Texte cité ▸
####
Quatre ans de tournage, cinquante pays et plus de 600 personnes pour cette série de huit documentaires d’une petite heure. Notre planète impressionne d’emblée par ses ambitions folles et le résultat est sensible à l’écran. Portée par la voix du scientifique David Attenborough, cette nouvelle série Netflix ambitionne de montrer la beauté de la Terre, mais avec une visée didactique très claire et directement explicite. Il s’agit de montrer l’incroyable richesse de notre planète et surtout de montrer en quoi l’homme menace cette diversité incroyable. C’est une œuvre destinée au plus grand nombre et un puissant appel au changement, pour une série pas toujours subtile, mais oh combien nécessaire.
Notre planète commence par un premier épisode général, qui résume assez bien l’esprit de la série et son message. Alastair Fothergill et Keith Scholey cherchent à montrer la beauté de la nature, des plantes et des animaux, des écosystèmes et de leur interaction, mais ils ne le font pas simplement pour collecter de belles images. Le message qu’ils portent, avec l’aide de la WWF, est très clair dès le départ : toute cette beauté est menacée par les activités humaines et le réchauffement climatique. Si l’on ne change pas nos habitudes très rapidement, tout cela sera irrémédiablement perdu et les conséquences seront absolument dramatiques. Même si le réchauffement climatique n’est pas directement le sujet de la série, il est omniprésent dans chaque épisode. C’est lui qui est la cause de la majeure partie des changements évoqués par le narrateur, de la fonte des glaces polaires qui perturbent la faune locale aux sécheresses plus fréquentes qui forcent les animaux de la savane africaine à changer, en passant par le réchauffement des océans qui détruisent les récifs de corail. L’action désastreuse de l’homme est aussi souvent plus directe, en général liée à la surexploitation d’une ressource naturelle, qu’il s’agisse de forêts ou de poissons. Après cette introduction, les sept épisodes suivants épluchent les principaux environnements sur la planète : les côtes, les forêts, la mer profonde, les prairies, l’eau douce, les jungles et les mondes gelés. L’occasion de décortiquer les interactions et mécanismes de codépendance souvent extraordinaires mis en place à toutes les échelles. Notre planète peut évoquer le travail des fourmis dans une forêt tropicale, autant que celui d’un oiseau qui va déplacer des graines par ses excréments, que ce mollusque qui protège un corail des oursins. La série multiplie les exemples de ce type à petite échelle, tout en soulignant les interactions essentielles à l’échelle du globe. Toutes les composantes de la planète sont essentielles : les forêts qui piègent du carbone et rejettent de l’humidité, les déserts qui apportent des nutriments, les immenses zones glacées sur les poles qui limitent l’impact du soleil en réfléchissant ses rayons, etc.
####
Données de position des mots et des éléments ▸
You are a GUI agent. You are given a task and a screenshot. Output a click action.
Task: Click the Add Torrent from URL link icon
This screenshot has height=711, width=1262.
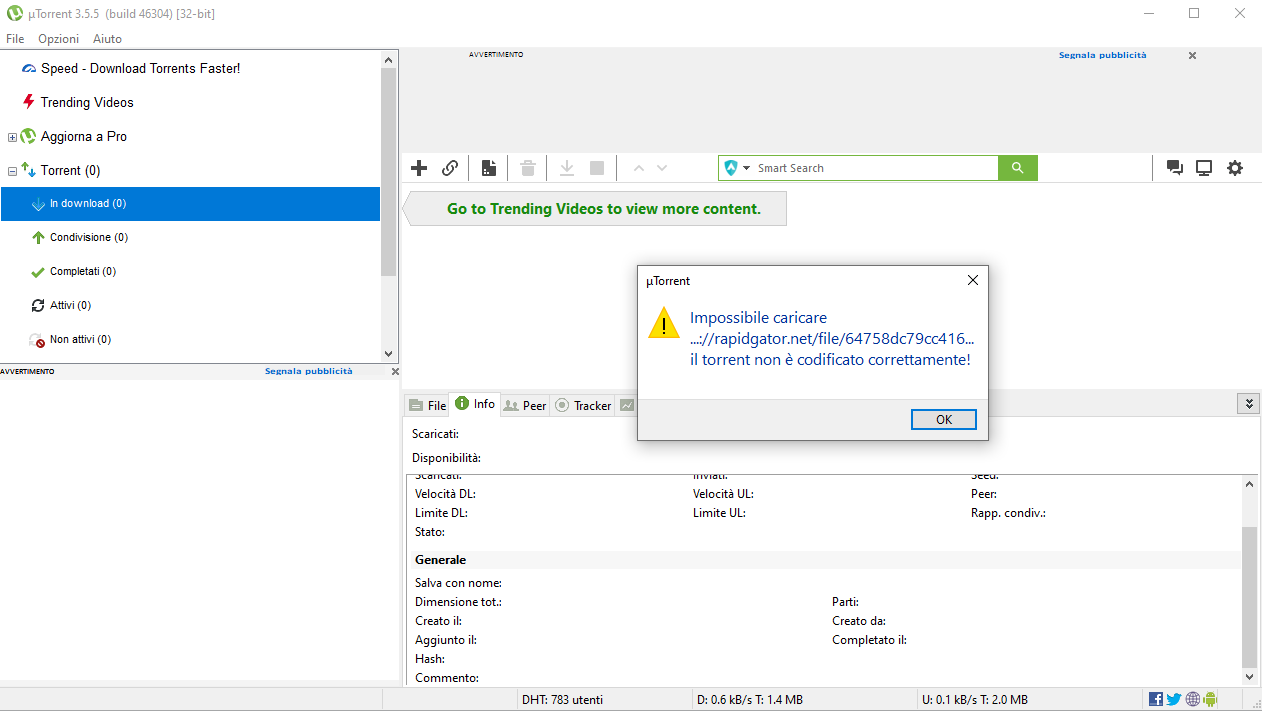450,168
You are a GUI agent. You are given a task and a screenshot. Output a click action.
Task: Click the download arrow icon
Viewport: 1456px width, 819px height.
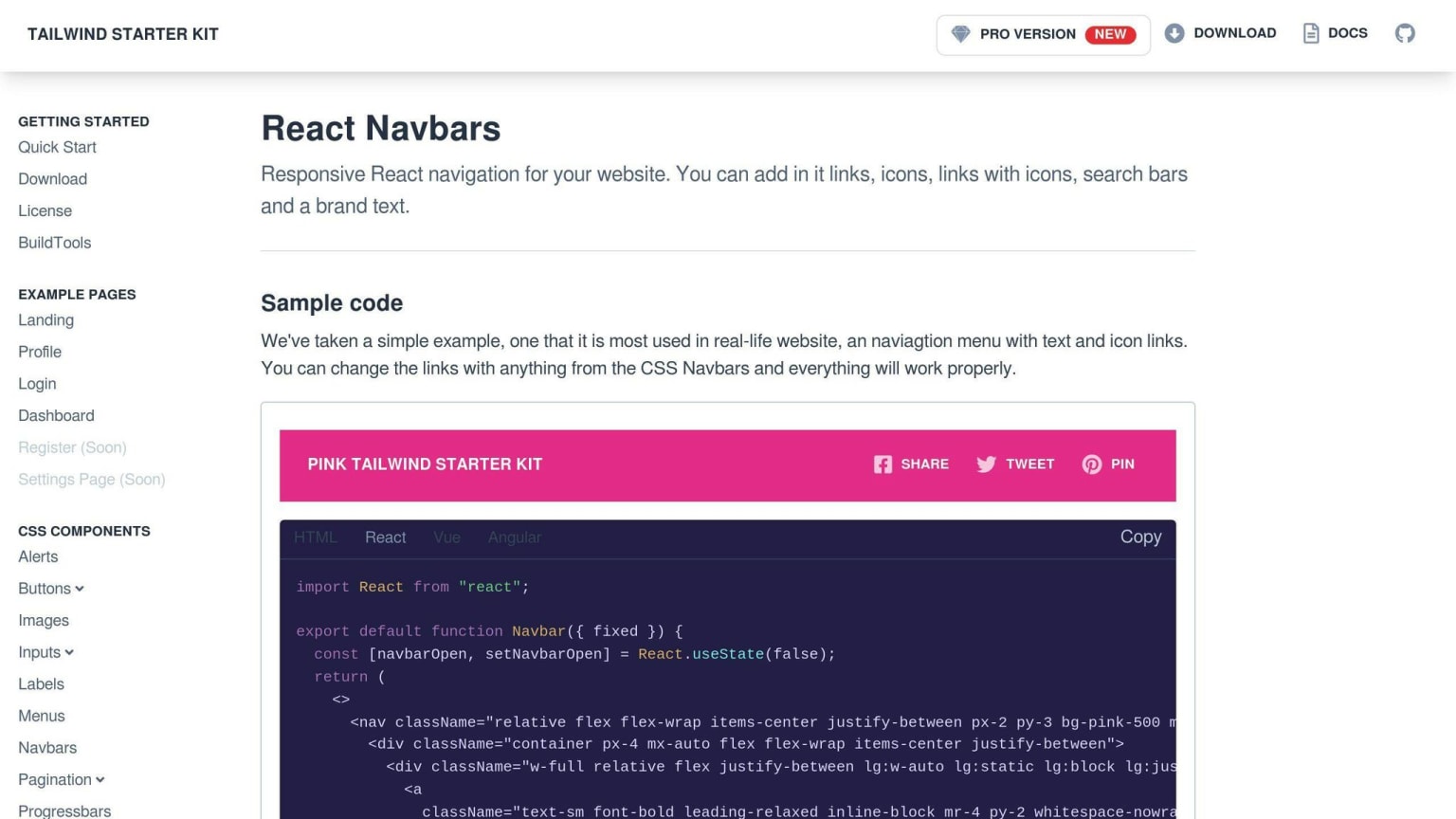(1174, 33)
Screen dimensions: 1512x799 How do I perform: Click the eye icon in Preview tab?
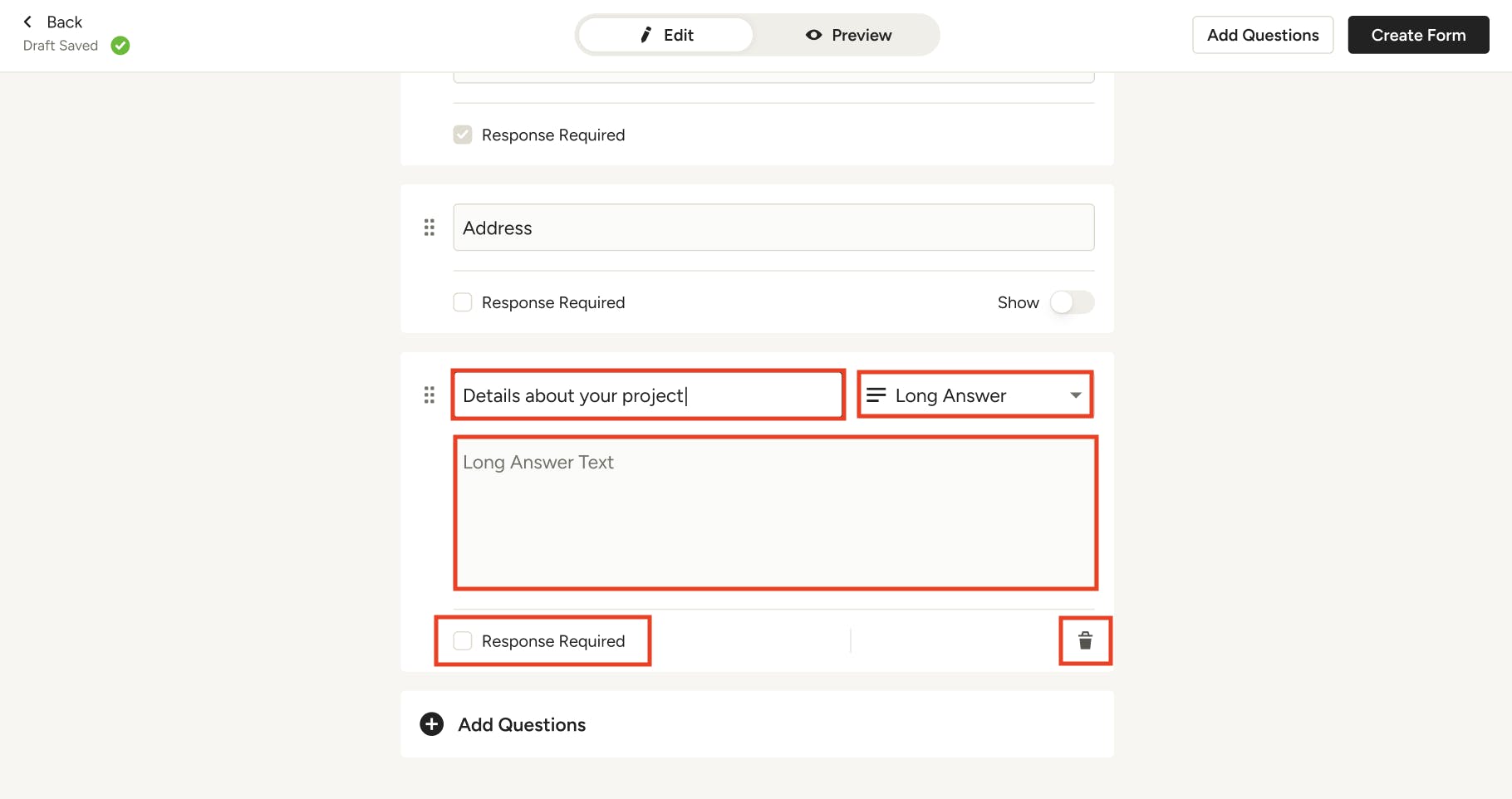(814, 35)
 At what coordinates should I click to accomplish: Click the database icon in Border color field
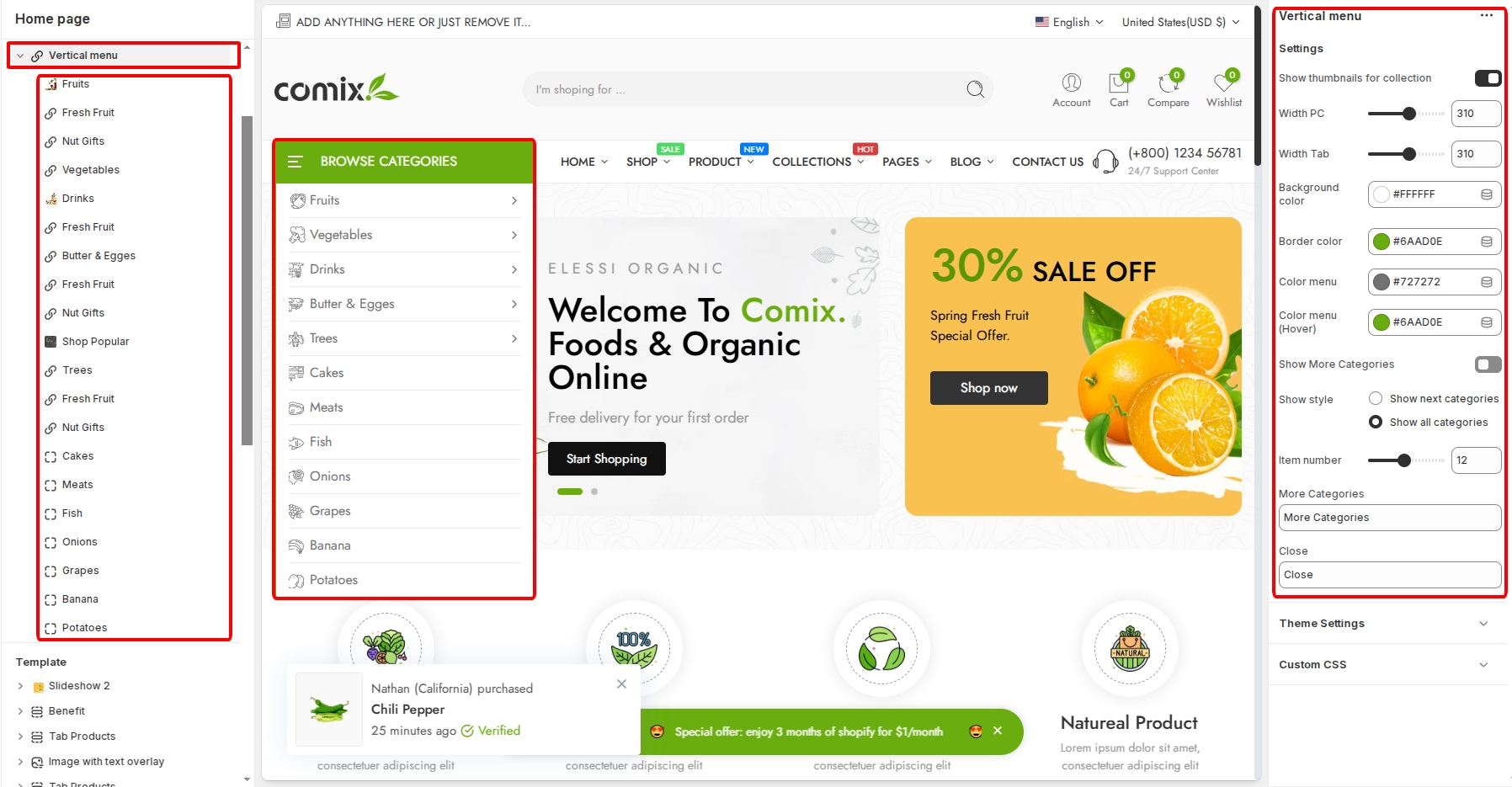[x=1487, y=242]
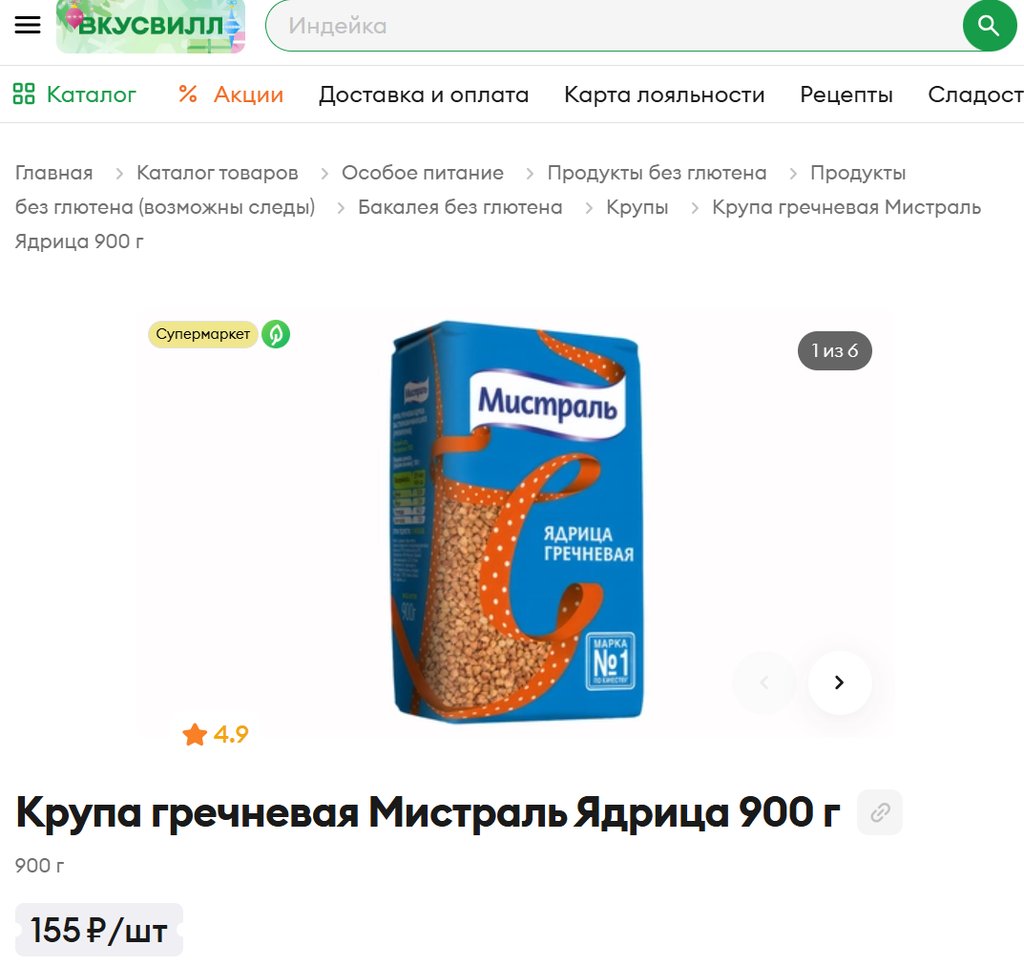The height and width of the screenshot is (966, 1024).
Task: Open Бакалея без глютена breadcrumb
Action: pos(460,207)
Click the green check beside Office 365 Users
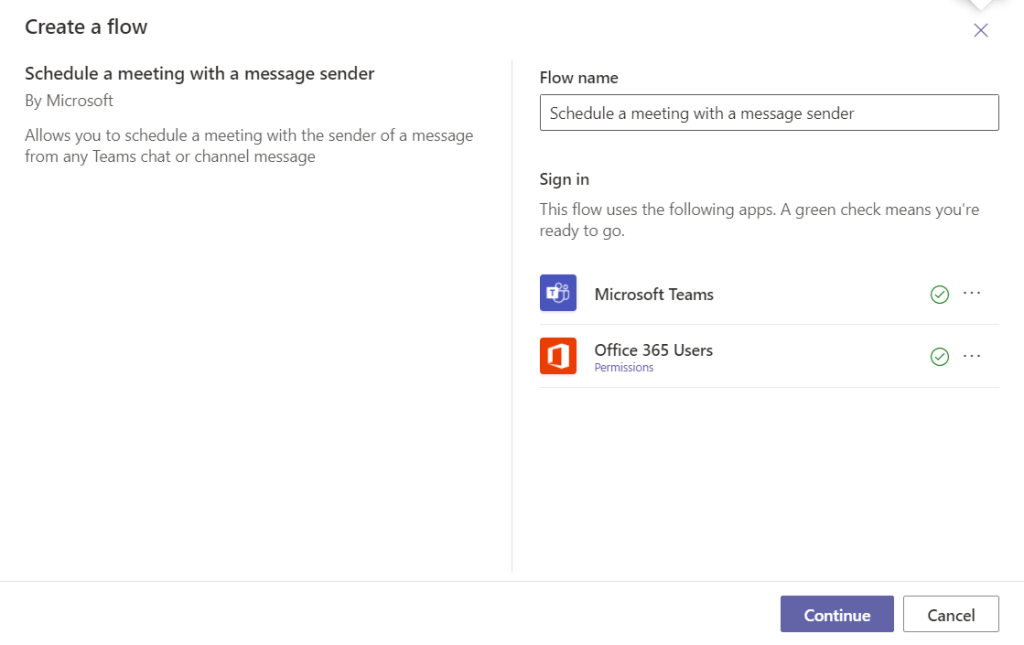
####
Consigne 1 ▸ Réécrivez sous forme de liste le paragraphe de la critique de Notre planète qui commence par « Quatre ans de tournage ». Conservez ses faits essentiels.
Consigne 2 ▸ Recopiez sans rien changer le passage de la critique de Notre planète qui commence à « Quatre ans de » et se termine à « oh combien nécessaire. ».
Consigne 3 ▸ Reprenez la critique de la série Notre planète là où elle s'interrompt, et poursuivez-la.
Ce matériel est indépendant du texte cité.

Résultat 1 ▸
- Tournage : quatre ans, cinquante pays, plus de 600 personnes.
- Format : série Netflix de huit documentaires d'une petite heure.
- Narration : voix du scientifique David Attenborough.
- Objectif : montrer la beauté et l'incroyable richesse de la Terre, avec une visée didactique explicite, et surtout la manière dont l'homme menace cette diversité.
- Portée : œuvre destinée au plus grand nombre et puissant appel au changement, pas toujours subtile mais très nécessaire.

Résultat 2 ▸
Quatre ans de tournage, cinquante pays et plus de 600 personnes pour cette série de huit documentaires d’une petite heure. Notre planète impressionne d’emblée par ses ambitions folles et le résultat est sensible à l’écran. Portée par la voix du scientifique David Attenborough, cette nouvelle série Netflix ambitionne de montrer la beauté de la Terre, mais avec une visée didactique très claire et directement explicite. Il s’agit de montrer l’incroyable richesse de notre planète et surtout de montrer en quoi l’homme menace cette diversité incroyable. C’est une œuvre destinée au plus grand nombre et un puissant appel au changement, pour une série pas toujours subtile, mais oh combien nécessaire.

Résultat 3 ▸
Dans ce contexte, l’action humaine est souvent dévastatrice, comme le montre la série à plusieurs reprises. Les coraux blanchis sont magnifiques, mais ils sont totalement morts. Un fond marin détruit par les filets de la pèche industrielle, une forêt réduite à peau de chagrin pour faire de place pour les activités humaines ou encore ces morses qui, faute de glaciers en mer, sont obligés de s’agglutiner sur une surface de terre ridiculement petite, avec des centaines de morts chaque année à la clé. Notre planète est en général une série très belle, avec des images léchées, mais elle ne recule pas pour autant devant des images cruelles. Certains spectateurs se sont plaints de quelques séquences difficiles à supporter, les morses qui tombent de falaises étant certainement la plus dure, mais il y aussi ces oiseaux qui meurent dans le désert et d’autres scènes de souffrance. Le monde animal n’est pas tendre, mais c’est surtout l’action humaine qui renforce le problème, comme l’exemple des morses le montre bien. Oui, ce sont des images à la limite du supportable, mais ce n’est absolument pas de la violence gratuite. Aussi difficiles soient-elles, ces séquences devraient être vues par tout le monde, car ce sont elles qui représentent le mieux le désastre écologique de l’action humaine. S’il y avait une critique à faire contre la série, c’est au contraire de parfois passer un petit peu trop vite sur ces conséquences et de se concentrer un petit peu trop sur la beauté de la nature. Célébrer cette dernière est important, certes, mais la série se concentre parfois plus sur cet aspect et moins sur les liens entre activités humaines et destructions. En revanche, on apprécie les exemples positifs distillés dans chaque épisode, ces cas qui prouvent que la situation n’est jamais désespérée et que l’on peut agir. Notre planète essaie de prouver qu’il suffit de réguler les activités humaines et de protéger un espace pour que la nature reprenne ses droits et que les dégâts soient réparés en l’espace de quelques décennies. Même quand c’est lié à une catastrophe humaine, comme à Tchernobyl, la situation se redresse vite et il n’est absolument pas trop tard pour agir.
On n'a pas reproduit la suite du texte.